> Text extract:
-- Begin --

In this geometric framework, similarity relations are represented in one- or multidimensional metric spaces, where the dimensions correspond to fundamental qualities that items in the domain of interest may possess and distance between the representation of items in the given space correlates inversely with how similar these items are to each other, in the respect the space is intended to model. Famous examples are the CIELAB and CIELUV color-similarity spaces, which are meant to represent the similarities between color shades as perceived by humans.3 Both are three-dimensional Euclidean spaces, with one dimension representing luminosity (the amount of white mixed in), a second dimension representing saturation (how “full” or “deep” the color is), and the third representing hue (roughly, where a color lies on the familiar color circle). Other examples include auditory spaces, taste space, olfactory space, various shape spaces, action and event spaces, face space, and “moral” space.4

Similarity spaces are commonly constructed by applying some statistical dimension-reduction technique (such as multi-dimensional scaling or principal component analysis) to a large set of similarity judgments or similar data (such as confusion probabilities or correlation coefficients; see Abdi and Williams, 2010; Borg and Groenen, 2010; Hout et al., 2013b). An alternative approach is to let participants in an experiment build a similarity space directly, by asking them to spatially arrange a number of items in a way which best reflects their similarity judgments about those items (Goldstone, 1994; Hout et al., 2013a). We have more to say about this so-called spatial arrangement approach below, as it is the one we are using in one of our studies.

-- End --

> Exercises:
a) Restate the passage on similarity spaces word for word, from "Similarity spaces are" to "of our studies.".
b) Give every work that the passage on similarity spaces cites by author and year.
c) Answer these questions from the passage on similarity spaces.
(i) How many dimensions do the CIELAB and CIELUV spaces have?
(ii) Which two statistical dimension-reduction techniques does the passage name?
(iii) In the alternative approach, what are participants asked to do?

> Information shown:
-- Begin --

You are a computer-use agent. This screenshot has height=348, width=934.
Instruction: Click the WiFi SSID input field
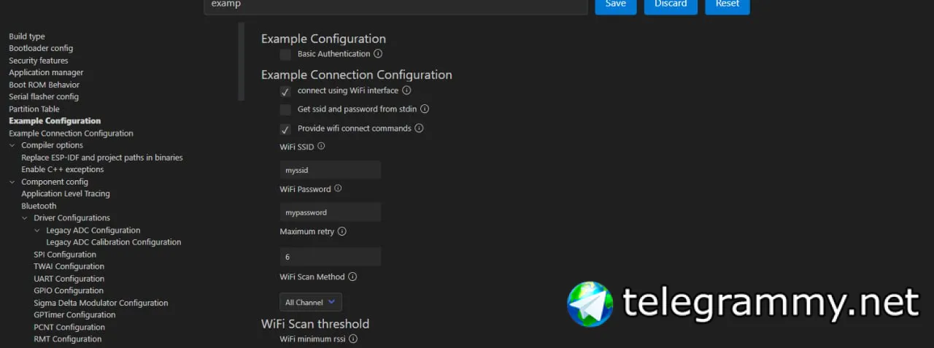[330, 170]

-- End --

> Solutions by task:
a)
Similarity spaces are commonly constructed by applying some statistical dimension-reduction technique (such as multi-dimensional scaling or principal component analysis) to a large set of similarity judgments or similar data (such as confusion probabilities or correlation coefficients; see Abdi and Williams, 2010; Borg and Groenen, 2010; Hout et al., 2013b). An alternative approach is to let participants in an experiment build a similarity space directly, by asking them to spatially arrange a number of items in a way which best reflects their similarity judgments about those items (Goldstone, 1994; Hout et al., 2013a). We have more to say about this so-called spatial arrangement approach below, as it is the one we are using in one of our studies.

b)
Abdi and Williams, 2010
Borg and Groenen, 2010
Hout et al., 2013b
Goldstone, 1994
Hout et al., 2013a

c)
(i) Three.
(ii) Multi-dimensional scaling and principal component analysis.
(iii) They are asked to spatially arrange a number of items in a way that best reflects their similarity judgments about those items.